» Istruzioni del compito: Trascrivi senza modifiche il passo del testo su capitalismo e socialismo che va da "Ma quello e" a "dei cittadini (socialismo).".

» Pagina:
━━━━━━━━━━━━━━━━━━━━━━━━━━━━━━
Ma quello e gli altri scritti del Pigou sono rivolti sovratutto agli studiosi e richieggono attenta meditazione. Lo scritto presente, pur redatto con rigore scientifico, vorrebbe invece mettere un pubblico più largo in grado di conoscere la natura dei problemi inerenti alla scelta tra i due ideali estremi che nel mondo presente si combattono: il capitalismo ed il socialismo. Il contrasto è fra un sistema nel quale l’industria sia esercitata da capitalisti (persone fisiche o società) possessori degli strumenti di produzione allo scopo di vendere con profitto i beni o servizi prodotti (capitalismo) ed un sistema nel quale gli strumenti di produzione siano posseduti dalla collettività ed utilizzati, secondo un piano ordinato dal centro, a beneficio dell’insieme dei cittadini (socialismo).
━━━━━━━━━━━━━━━━━━━━━━━━━━━━━━
» Materiale fornito:
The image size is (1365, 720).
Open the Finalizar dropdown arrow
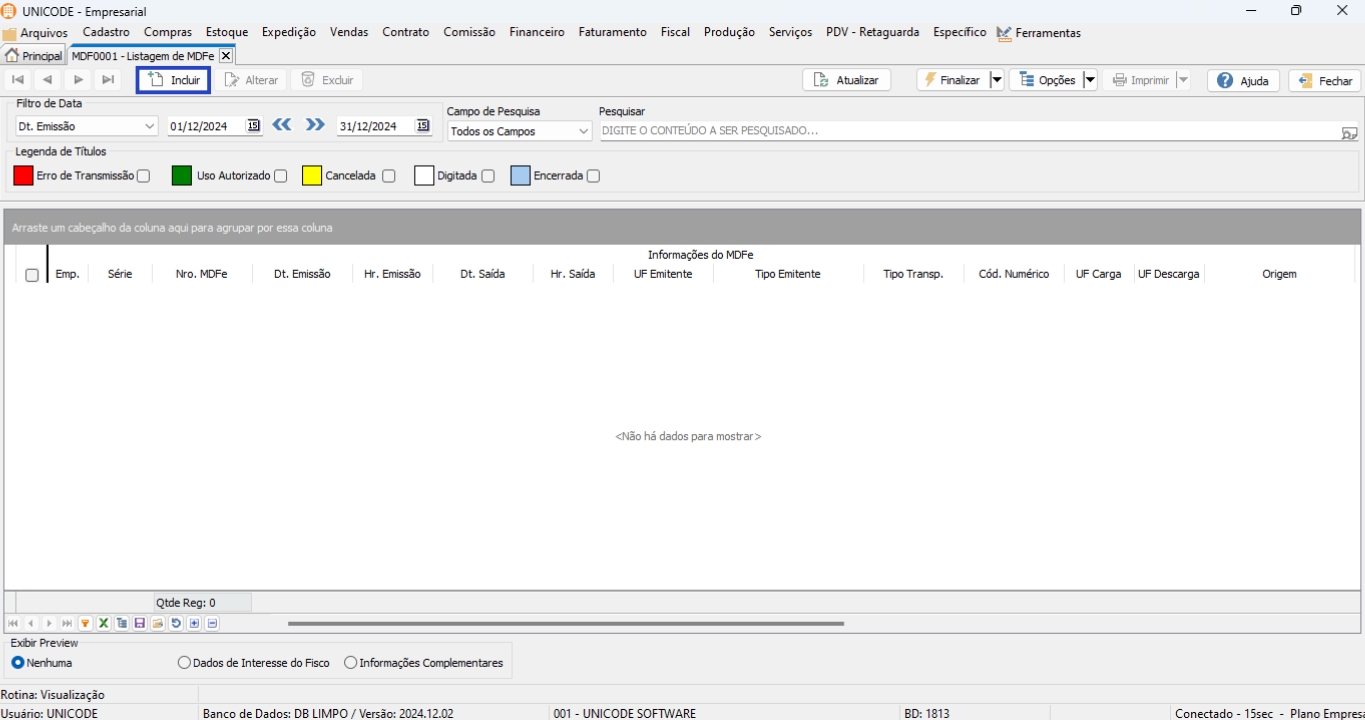(996, 80)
━━━━━━━━━━━━━━━━━━━━━━━━━━━━━━
» Soluzione del compito:
Ma quello e gli altri scritti del Pigou sono rivolti sovratutto agli studiosi e richieggono attenta meditazione. Lo scritto presente, pur redatto con rigore scientifico, vorrebbe invece mettere un pubblico più largo in grado di conoscere la natura dei problemi inerenti alla scelta tra i due ideali estremi che nel mondo presente si combattono: il capitalismo ed il socialismo. Il contrasto è fra un sistema nel quale l’industria sia esercitata da capitalisti (persone fisiche o società) possessori degli strumenti di produzione allo scopo di vendere con profitto i beni o servizi prodotti (capitalismo) ed un sistema nel quale gli strumenti di produzione siano posseduti dalla collettività ed utilizzati, secondo un piano ordinato dal centro, a beneficio dell’insieme dei cittadini (socialismo).